Johnson also says that consumers have to make a choice between privacy and convenience, and too often, convenience wins out.
“When you bring it all the way back to a consumer level, quite frankly consumers have a decision to make at the outset,” Johnson said. “Routinely you can ask an audience how many of you have a grocery store rewards card, and I’ve never asked the question and received less than about an 80 to 75 percent response rate, meaning three out of every four people in the room have traded to some degree their identification for ten cents a gallon of milk.”
Johnson also says that one’s personal health information is perhaps the most sought-after information, as it is unchangeable and universally valuable to companies.
“The latest and perhaps most valuable data is what’s called personal health information, and there’s a reason for that,” Johnson said. “If you misappropriate my credit card I can replace it tomorrow, no harm no foul.
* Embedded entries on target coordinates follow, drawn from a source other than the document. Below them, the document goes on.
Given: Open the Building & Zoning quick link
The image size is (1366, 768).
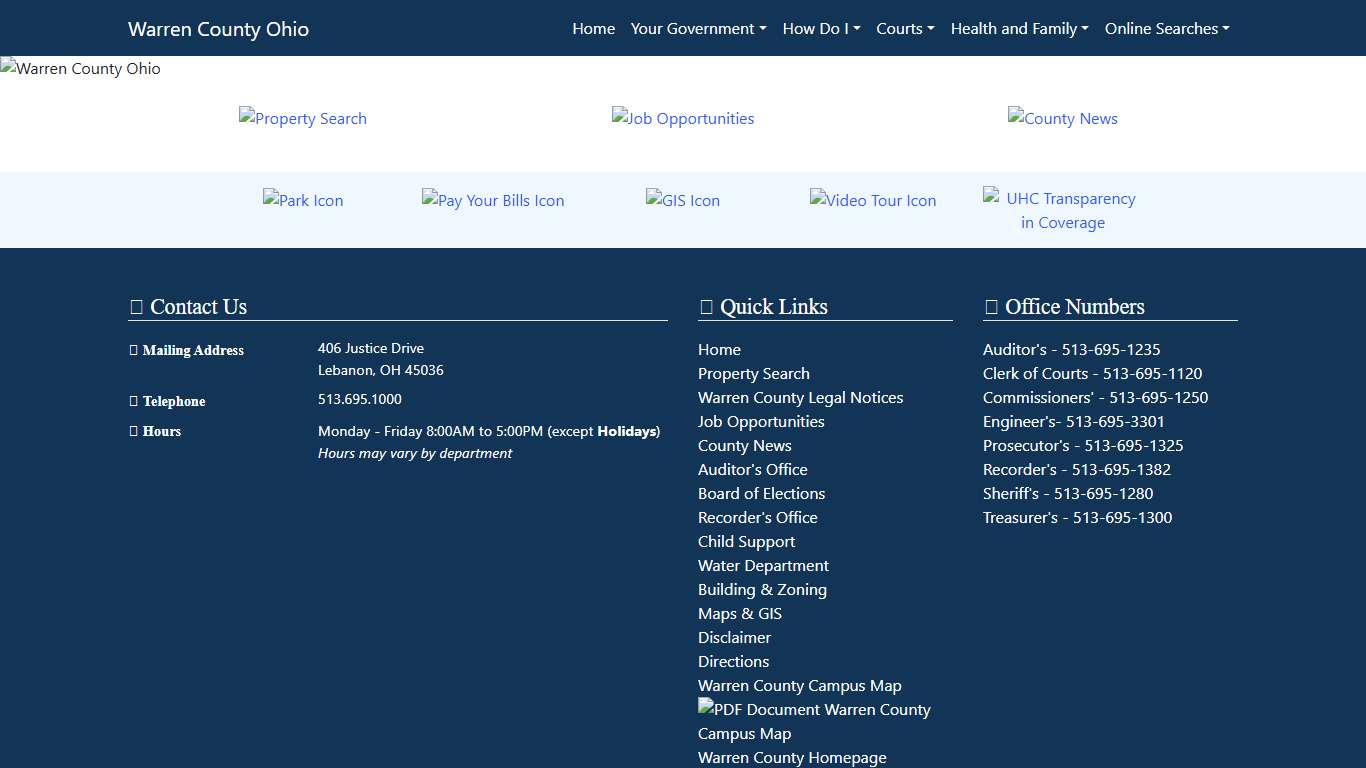Looking at the screenshot, I should (762, 589).
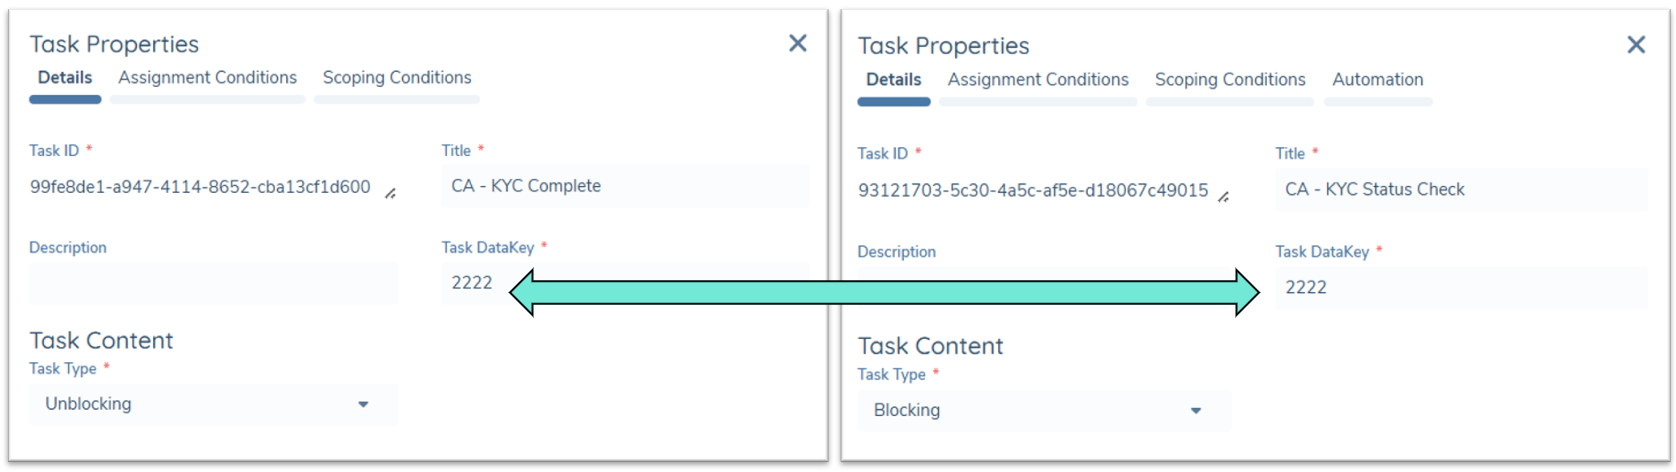The width and height of the screenshot is (1676, 472).
Task: Open Assignment Conditions tab in left panel
Action: point(207,78)
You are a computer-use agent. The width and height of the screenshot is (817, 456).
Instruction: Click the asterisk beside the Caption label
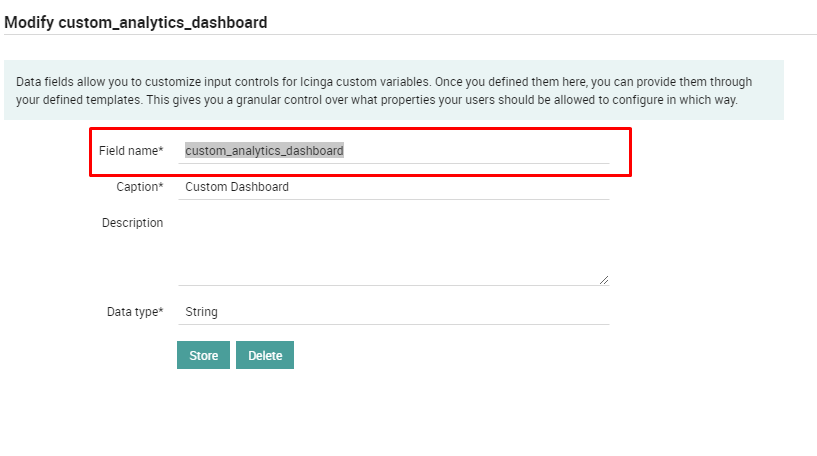[x=160, y=186]
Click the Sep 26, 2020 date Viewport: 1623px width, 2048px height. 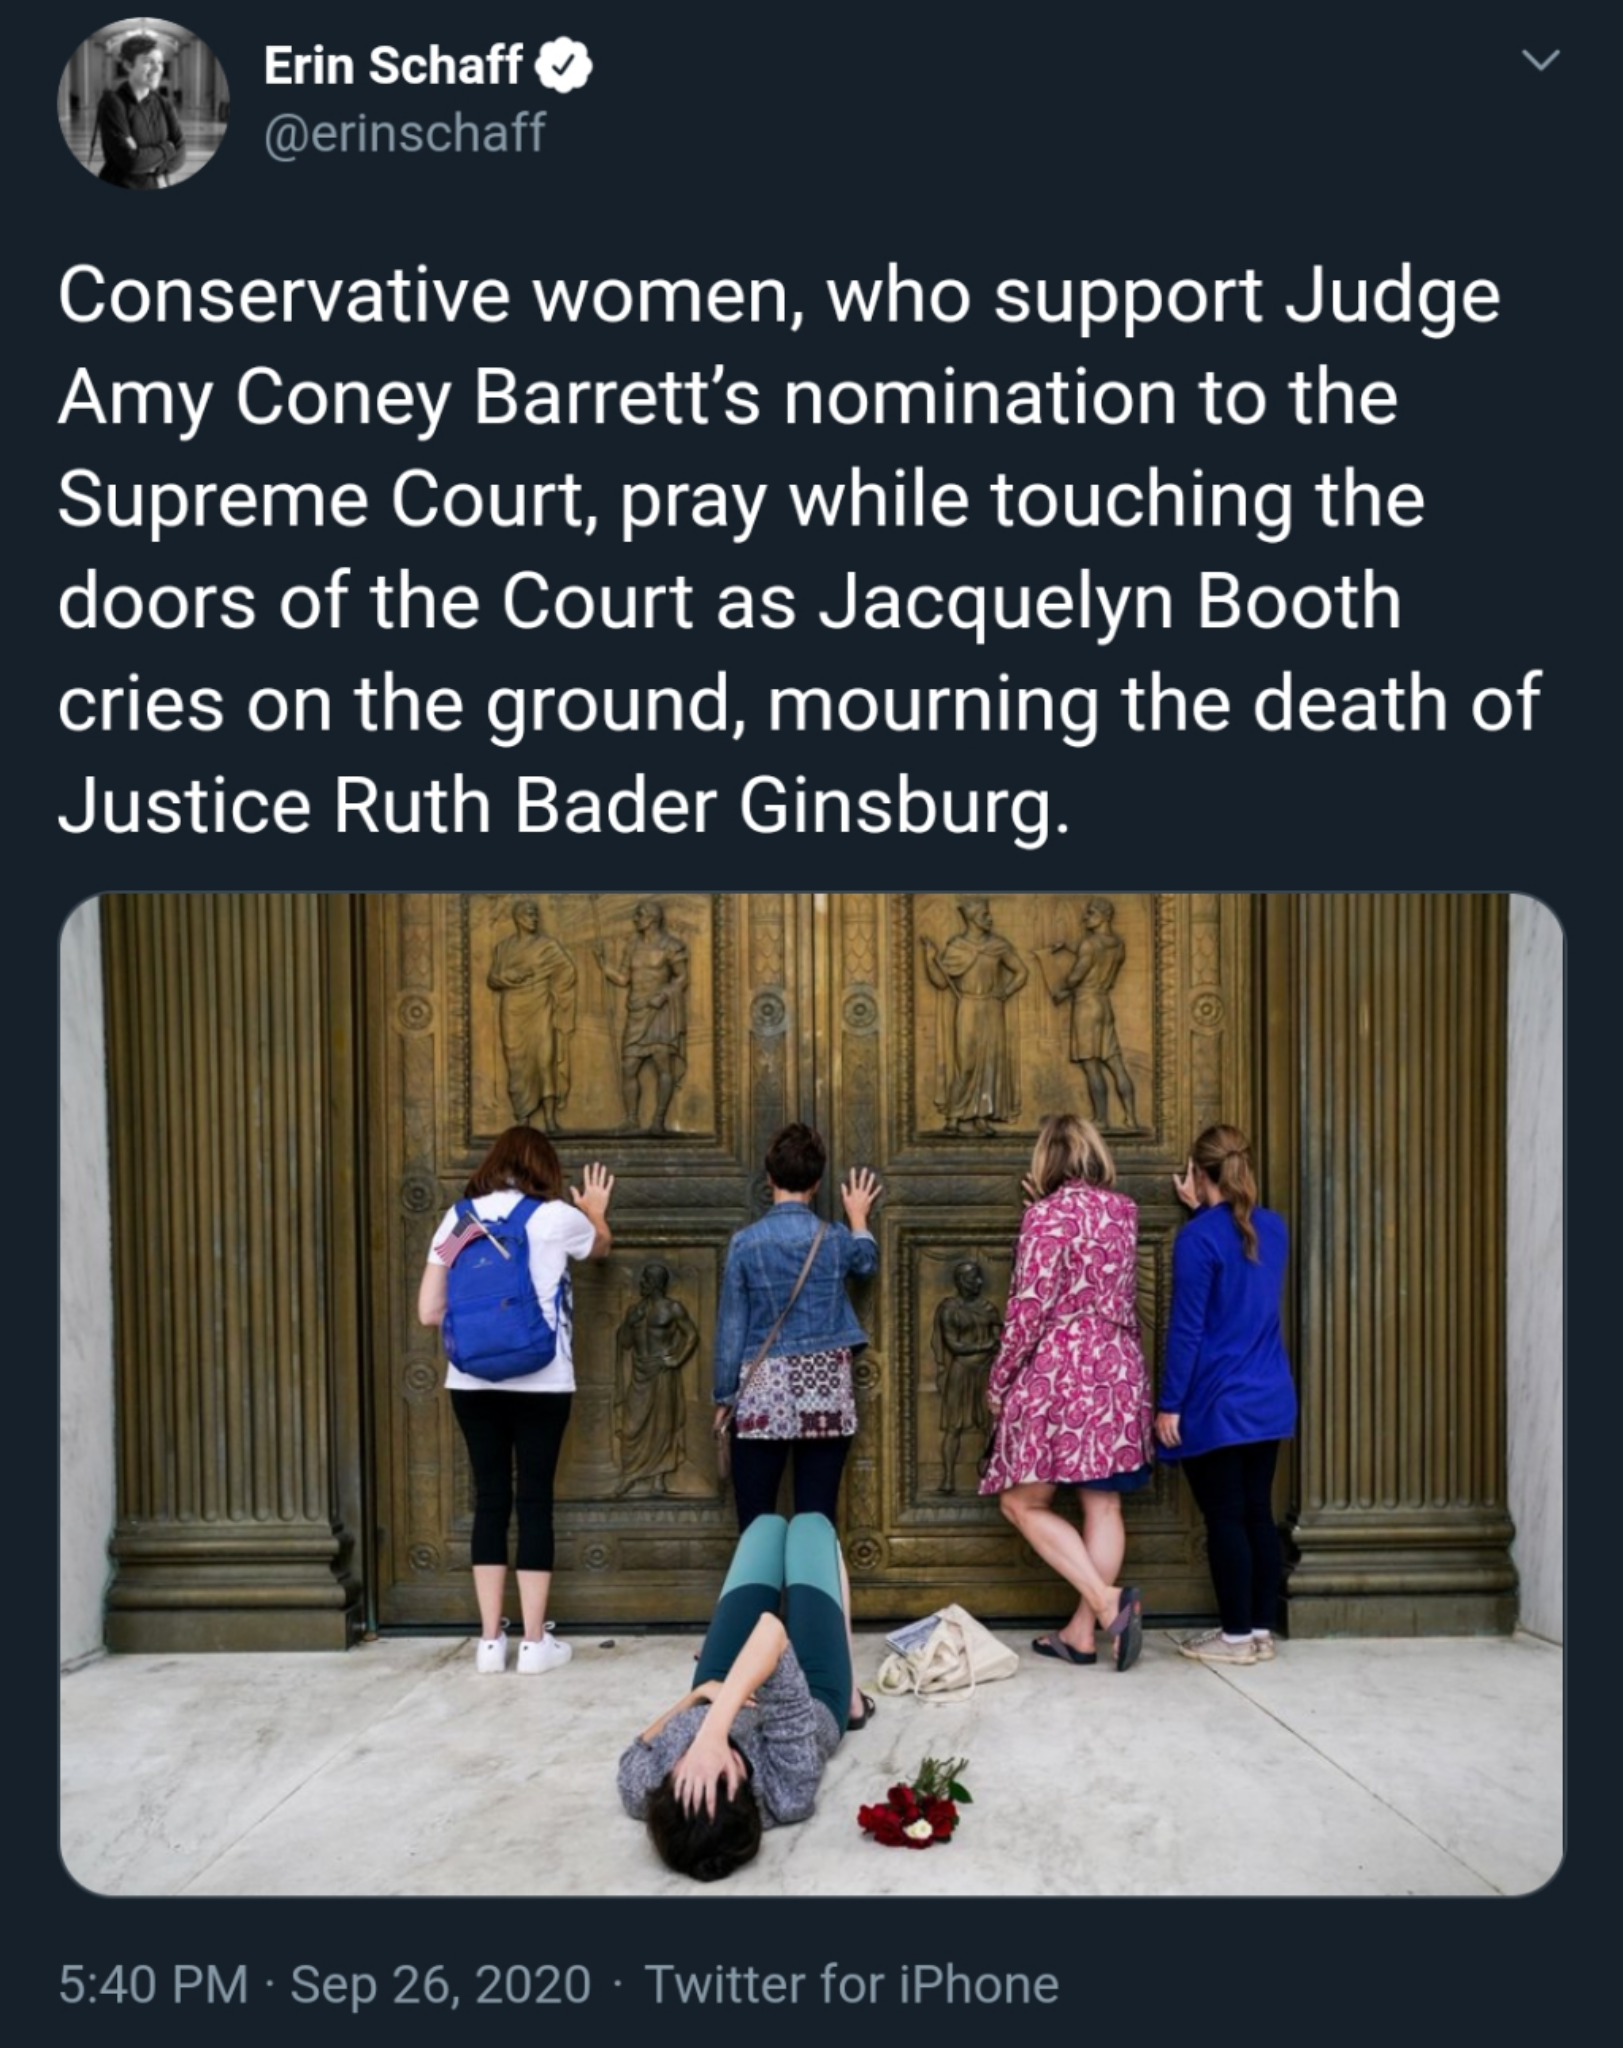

I can’t change my personal health history. If I had cancer treatment, I can’t change that.”
Here at the school, Congress’s recently passed bill allowing major tech giants to sell users’ private information has drawn criticism.
“I would have to say I’m probably against it,” computer science instructor Kurt Tholking said. “I’m not in favor of companies being able to sell information, but it’s a give and take. If you’re going to use a service or product, you’re kind of consenting to use it.”
Although Tholking opposes the new bill, he does believe that the gathering of information is ethical – to a point.
“I think it is on the ethical side since they are disclosing that they are going to sell it, whereas some companies have hid it in the past or buried it deep in the user agreement or something,” Tholking said. “There are two types of information: information that you willingly provide a company such as demographic and sales information, but it becomes a problem when it’s information such as usernames and passwords where you’re shopping and there’s a data breach and information gets out.”
In the realm of online shopping, Tholking believes that companies have the right to collect sales information.
However, he sees a problem in collecting other information through cookies or other tracking tools.
“If you buy certain products, they may sell that information to other companies,” Tholking said. “That’s just business marketing. I don’t see a problem with that. Where I see a problem is where you’re shopping online and they collect information using the Internet to create a bigger database on you, using that information to target specific information.”
While everything on the Internet is being monitored somehow somewhere, information about yourself can be discovered even through portals merely associated with accessing the Internet.
If Director of the FBI James Comey and Facebook CEO Mark Zuckerberg put tape over their webcams and microphone ports and cite it as an “obvious security measure,” maybe you should too.
“People shouldn’t really be surprised in this day and age that this kind of information is being collected,” Tholking said. “...You just have to be aware of what information you’re putting out online.”
Although Tholking cautions against the dangers of the Internet, he believes it can be utilized to users’ advantage — if they choose to exercise a little caution while online.
“Most people put out more information than they know on social media,” Tholking said. “If they don’t want it getting out, don’t go online, don’t buy online. In this day and age, there’s a trade off...It saves some companies money targeting marketing to specific people instead of just mass marketing. In the long run, we may all benefit.”